Here is a list of the highest and lowest rents in the United States:
These are statewide, so it’s important to remember that New York State has Buffalo, one of the most affordable cities, and New York City, the least affordable city.
I can’t speak to the experience of everyone, but I can speak to mine. I live in Mississippi, where the median rent is $1,249.
Personally, living in a more populated area of the state, I am paying $1,500 a month for a 2 bedroom, 2 bathroom apartment before utilities. In my city, being a college town, these prices make up the majority of the market.
If you have a car, then you are in luck. You’ll be able to live farther from the bus system and pay less. But that wasn’t an option for my situation, and it’s not for many low-income people that come here.
I currently make $48,000 a year, which is more than the median household income in my county (and the majority of them, excluding the rich, primarily white areas).
After tax I am paying over half of my income in rent, and the requirements to leave my lease would cost me over a thousand dollars that I don’t have. Our city lacks professional work outside of the university, meaning the majority of workers are in a similar situation as mine.
Our mayor is a career landlord, with multiple streets named after them with apartments that charge an extra $600 a year for the privilege of washing your clothes inside your own home.

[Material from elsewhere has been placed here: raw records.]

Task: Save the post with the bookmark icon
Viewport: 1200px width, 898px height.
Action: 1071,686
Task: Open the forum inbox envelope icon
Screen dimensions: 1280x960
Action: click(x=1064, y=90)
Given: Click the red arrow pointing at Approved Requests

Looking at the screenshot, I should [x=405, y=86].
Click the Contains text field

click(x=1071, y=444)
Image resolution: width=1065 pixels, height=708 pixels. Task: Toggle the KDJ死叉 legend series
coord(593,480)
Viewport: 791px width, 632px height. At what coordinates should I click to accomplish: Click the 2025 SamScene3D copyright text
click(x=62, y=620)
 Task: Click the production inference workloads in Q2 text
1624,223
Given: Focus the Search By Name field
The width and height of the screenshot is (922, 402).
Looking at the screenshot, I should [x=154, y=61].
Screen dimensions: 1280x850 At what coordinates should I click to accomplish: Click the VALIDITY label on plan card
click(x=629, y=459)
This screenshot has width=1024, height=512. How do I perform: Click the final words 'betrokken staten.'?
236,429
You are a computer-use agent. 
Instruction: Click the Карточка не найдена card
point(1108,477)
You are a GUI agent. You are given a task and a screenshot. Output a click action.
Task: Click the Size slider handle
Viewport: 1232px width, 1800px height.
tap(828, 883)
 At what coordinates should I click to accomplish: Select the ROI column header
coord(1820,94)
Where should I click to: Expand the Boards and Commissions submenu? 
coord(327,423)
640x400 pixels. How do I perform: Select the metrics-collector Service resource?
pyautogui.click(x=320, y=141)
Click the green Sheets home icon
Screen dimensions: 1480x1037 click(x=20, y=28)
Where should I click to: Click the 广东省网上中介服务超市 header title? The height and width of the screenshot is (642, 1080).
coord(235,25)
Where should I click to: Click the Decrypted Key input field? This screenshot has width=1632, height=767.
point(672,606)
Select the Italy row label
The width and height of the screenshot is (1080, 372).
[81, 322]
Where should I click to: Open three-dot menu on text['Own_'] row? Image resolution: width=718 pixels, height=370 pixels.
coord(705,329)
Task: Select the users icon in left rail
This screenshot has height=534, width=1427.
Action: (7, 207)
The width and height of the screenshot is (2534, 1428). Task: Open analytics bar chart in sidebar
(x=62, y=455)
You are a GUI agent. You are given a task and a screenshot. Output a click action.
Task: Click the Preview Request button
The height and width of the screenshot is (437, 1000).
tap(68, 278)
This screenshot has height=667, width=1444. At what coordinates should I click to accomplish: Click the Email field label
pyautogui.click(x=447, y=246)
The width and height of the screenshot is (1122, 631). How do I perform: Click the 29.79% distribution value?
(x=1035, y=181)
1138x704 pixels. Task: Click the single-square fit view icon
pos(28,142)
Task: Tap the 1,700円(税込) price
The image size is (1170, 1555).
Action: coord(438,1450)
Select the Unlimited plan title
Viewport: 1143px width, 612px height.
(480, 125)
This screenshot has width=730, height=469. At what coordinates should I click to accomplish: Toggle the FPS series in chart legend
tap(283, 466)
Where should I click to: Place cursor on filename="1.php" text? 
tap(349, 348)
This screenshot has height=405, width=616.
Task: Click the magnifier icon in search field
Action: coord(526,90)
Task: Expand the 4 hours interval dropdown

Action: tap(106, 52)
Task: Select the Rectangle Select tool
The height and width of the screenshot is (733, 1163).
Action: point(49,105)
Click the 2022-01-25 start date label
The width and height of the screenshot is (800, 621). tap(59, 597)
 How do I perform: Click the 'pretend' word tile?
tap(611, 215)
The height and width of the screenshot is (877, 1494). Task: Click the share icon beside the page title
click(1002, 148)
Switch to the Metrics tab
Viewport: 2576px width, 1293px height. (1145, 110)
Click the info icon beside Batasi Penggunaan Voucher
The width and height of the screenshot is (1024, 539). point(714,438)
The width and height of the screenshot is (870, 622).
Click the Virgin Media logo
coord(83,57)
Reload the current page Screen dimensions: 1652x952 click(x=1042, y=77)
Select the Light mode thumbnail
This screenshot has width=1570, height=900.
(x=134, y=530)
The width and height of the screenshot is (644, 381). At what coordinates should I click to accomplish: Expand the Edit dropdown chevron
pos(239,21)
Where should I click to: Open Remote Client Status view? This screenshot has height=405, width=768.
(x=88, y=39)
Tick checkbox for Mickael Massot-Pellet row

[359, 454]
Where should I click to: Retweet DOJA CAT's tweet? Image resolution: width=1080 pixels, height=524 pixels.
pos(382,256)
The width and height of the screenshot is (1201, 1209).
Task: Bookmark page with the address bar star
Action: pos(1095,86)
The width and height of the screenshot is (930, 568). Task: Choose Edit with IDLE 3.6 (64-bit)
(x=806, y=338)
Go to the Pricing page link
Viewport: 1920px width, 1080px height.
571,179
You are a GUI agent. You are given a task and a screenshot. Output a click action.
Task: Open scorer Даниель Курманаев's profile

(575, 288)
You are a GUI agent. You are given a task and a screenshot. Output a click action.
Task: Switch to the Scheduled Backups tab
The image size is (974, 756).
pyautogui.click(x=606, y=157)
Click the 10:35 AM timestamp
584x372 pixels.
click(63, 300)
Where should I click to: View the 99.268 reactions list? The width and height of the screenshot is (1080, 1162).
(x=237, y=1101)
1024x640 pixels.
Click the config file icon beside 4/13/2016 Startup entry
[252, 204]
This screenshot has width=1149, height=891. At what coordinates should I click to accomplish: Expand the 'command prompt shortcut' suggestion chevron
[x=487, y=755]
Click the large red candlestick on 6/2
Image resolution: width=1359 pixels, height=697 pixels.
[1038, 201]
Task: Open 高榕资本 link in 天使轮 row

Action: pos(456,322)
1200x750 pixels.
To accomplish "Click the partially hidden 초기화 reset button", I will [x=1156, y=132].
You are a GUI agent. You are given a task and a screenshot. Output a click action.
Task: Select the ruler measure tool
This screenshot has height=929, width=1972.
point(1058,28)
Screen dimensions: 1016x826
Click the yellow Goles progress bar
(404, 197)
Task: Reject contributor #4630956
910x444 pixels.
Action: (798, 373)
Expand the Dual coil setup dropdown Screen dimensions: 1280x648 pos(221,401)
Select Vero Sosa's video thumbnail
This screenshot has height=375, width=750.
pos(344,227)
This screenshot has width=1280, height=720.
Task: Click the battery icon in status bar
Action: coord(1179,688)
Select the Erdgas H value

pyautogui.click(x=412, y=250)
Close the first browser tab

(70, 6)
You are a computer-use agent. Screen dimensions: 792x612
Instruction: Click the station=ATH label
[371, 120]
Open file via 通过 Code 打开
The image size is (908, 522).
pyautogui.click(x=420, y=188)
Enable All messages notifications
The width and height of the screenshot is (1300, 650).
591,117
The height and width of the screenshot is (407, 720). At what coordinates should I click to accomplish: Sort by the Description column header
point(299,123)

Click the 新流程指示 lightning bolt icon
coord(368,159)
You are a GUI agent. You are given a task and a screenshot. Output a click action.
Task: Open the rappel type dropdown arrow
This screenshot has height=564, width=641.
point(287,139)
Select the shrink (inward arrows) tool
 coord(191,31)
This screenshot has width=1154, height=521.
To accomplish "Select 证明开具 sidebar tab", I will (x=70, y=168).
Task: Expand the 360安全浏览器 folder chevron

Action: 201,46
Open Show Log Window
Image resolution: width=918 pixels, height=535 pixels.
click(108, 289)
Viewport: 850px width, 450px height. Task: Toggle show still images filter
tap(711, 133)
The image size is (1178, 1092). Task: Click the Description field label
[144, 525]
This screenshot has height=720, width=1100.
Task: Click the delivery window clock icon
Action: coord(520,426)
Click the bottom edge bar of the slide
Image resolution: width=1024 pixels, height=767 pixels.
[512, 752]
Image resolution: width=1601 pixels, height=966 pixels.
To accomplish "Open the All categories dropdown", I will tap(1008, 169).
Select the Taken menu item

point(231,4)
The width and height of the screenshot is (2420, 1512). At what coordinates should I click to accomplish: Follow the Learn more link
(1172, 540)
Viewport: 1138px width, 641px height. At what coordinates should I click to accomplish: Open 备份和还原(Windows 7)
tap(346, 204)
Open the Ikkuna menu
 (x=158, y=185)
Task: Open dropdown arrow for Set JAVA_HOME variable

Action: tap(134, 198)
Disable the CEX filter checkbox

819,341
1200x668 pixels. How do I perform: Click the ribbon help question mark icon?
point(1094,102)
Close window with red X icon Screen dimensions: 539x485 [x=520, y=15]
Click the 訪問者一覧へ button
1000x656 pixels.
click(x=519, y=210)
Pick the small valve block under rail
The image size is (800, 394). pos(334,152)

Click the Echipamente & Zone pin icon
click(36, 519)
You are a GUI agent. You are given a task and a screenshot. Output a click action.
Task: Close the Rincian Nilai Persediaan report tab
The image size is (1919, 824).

This, in one way or another, is how the majority of young Americans live. Less than 40% of people 34 and younger own their home in the US, with white America making up the vast majority of the percentage of ownership overall.
Our homeownership rate in the United States is carried heavily by white America, who owns the vast majority of homes. The homeownership rate by whites is 15 percent higher than their population.
What we are seeing is that the vast majority of the working poor, especially minorities, may never own a home in their lifetime.
What is the solution?
There is no one size fits all answer, but let’s look at 2 countries, one socialist and one capitalist, that both have some of the highest home ownership rates nationwide.
China - 90% homeownership rate
Through a series of public housing programs and limitations of the amount of rentable housing the country, China has succeeded in bringing long term shelter to the vast majority of their population.
In China, housing is a right, not an investment, and so they subsidize the building of the vast majority of their infrastructure. Their government prioritizing people over profits is one of the main reasons they are powerful nationwide.
But that’s socialism right? Just idealists doing government overreach in a country where the people are suffering secretly…right?
Singapore - 90% homeownership rate
Singapore, a country that is generally known as a capitalist country that is very pro-business, does the exact same program for it’s citizens that China does.
You get a 99 year lease, and the price of the home is based on your income. Over 80% percent of the Singaporean people live in government subsidized housing. The private market is small, and is competing with affordable housing— so it is genuinely competitive.
Why does a “free-market” country do this? Because people having easy access to shelter means that there are no homeless people on the street: instead they are working, adding to the GDP of the country and actually grow businesses because of their security.
Conclusion
In finality, a society that works for humanities interests is one that is more likely to succeed. Even if you don’t believe socialism is the right answer, which I do, housing being treated as a human right has allowed some of the major superpowers in the world to exist without having a massive homeless population.
We can do better than we do now, and that’s why housing should be enshrined as a human right worldwide.